- [Study material]:

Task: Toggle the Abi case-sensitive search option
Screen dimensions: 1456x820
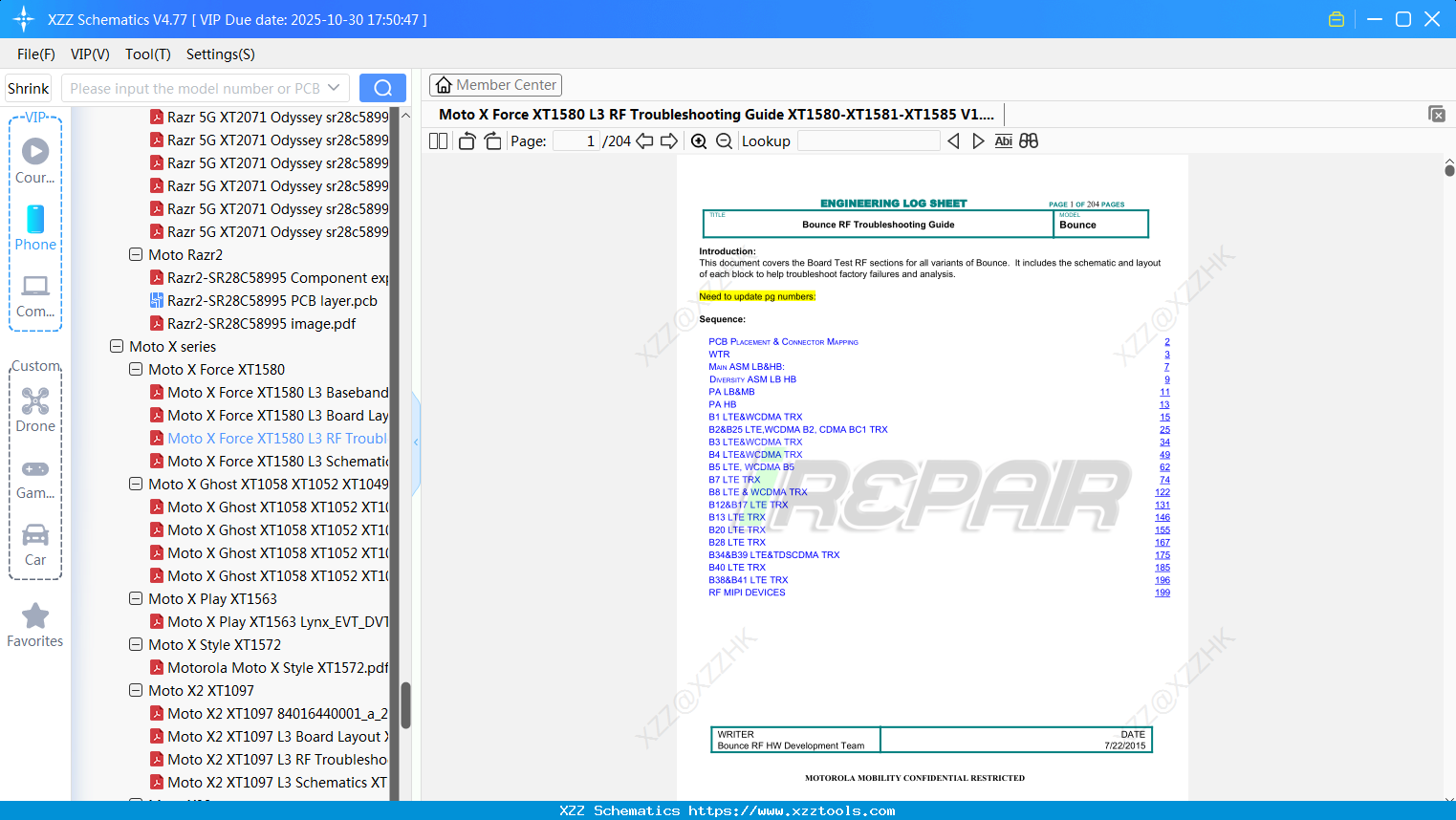Action: pyautogui.click(x=1003, y=140)
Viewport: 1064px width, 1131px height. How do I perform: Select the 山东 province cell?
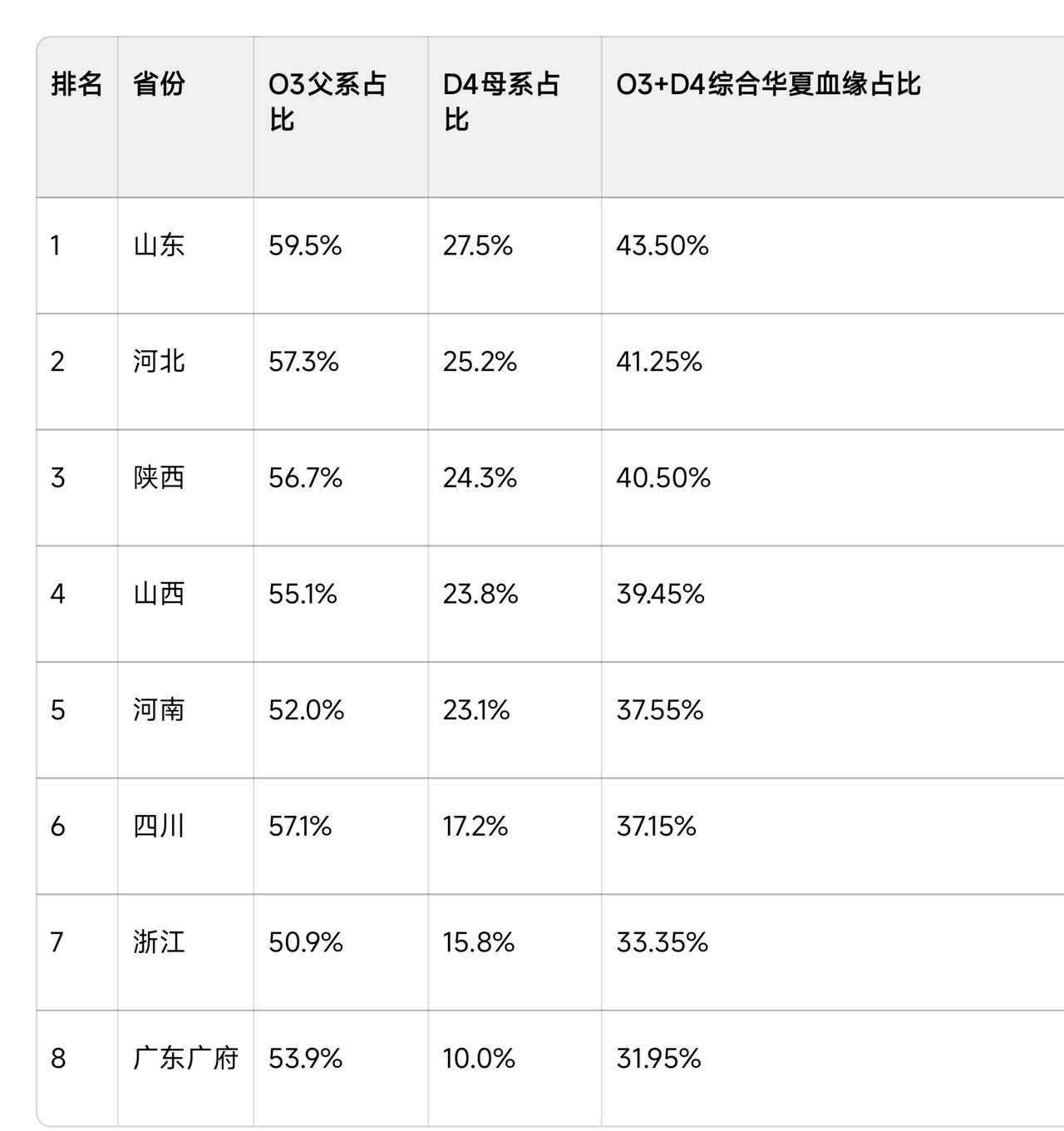[159, 245]
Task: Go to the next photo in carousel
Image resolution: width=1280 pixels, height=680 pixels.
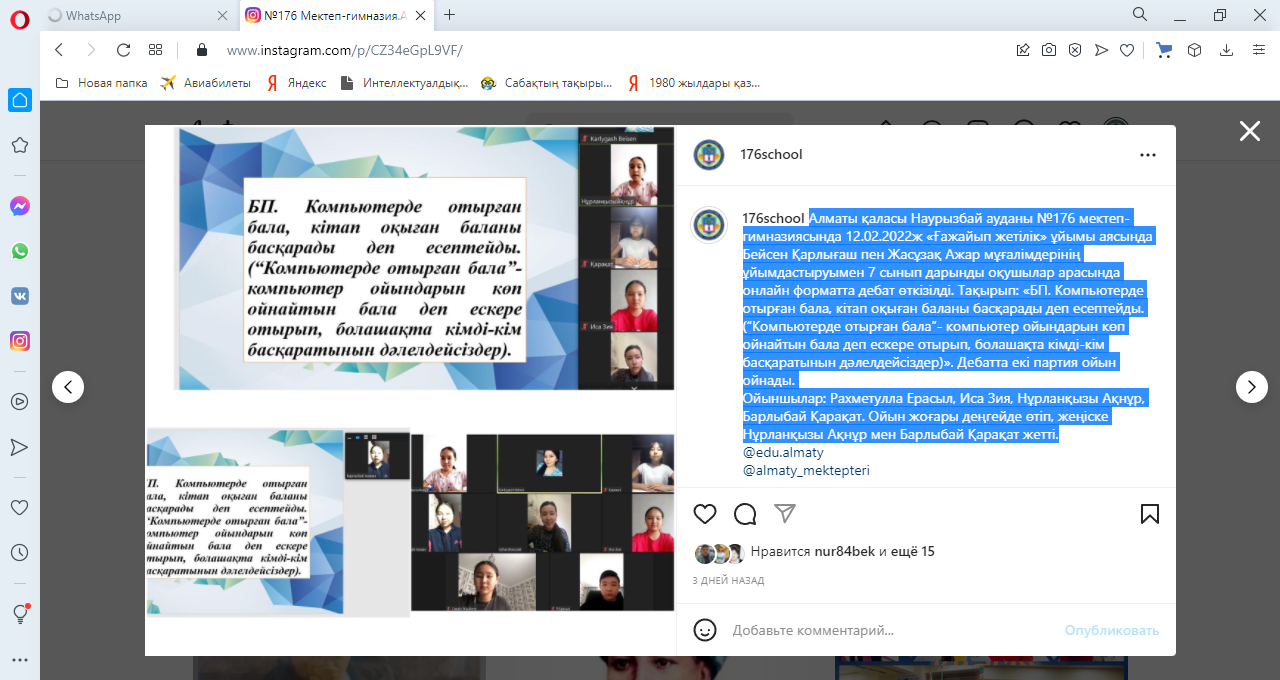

- [To do]:
Which lines above carry the string "Task"? Copy those lines.

- [Exercise result]:
Task: Toggle the Abi case-sensitive search option
Task: Go to the next photo in carousel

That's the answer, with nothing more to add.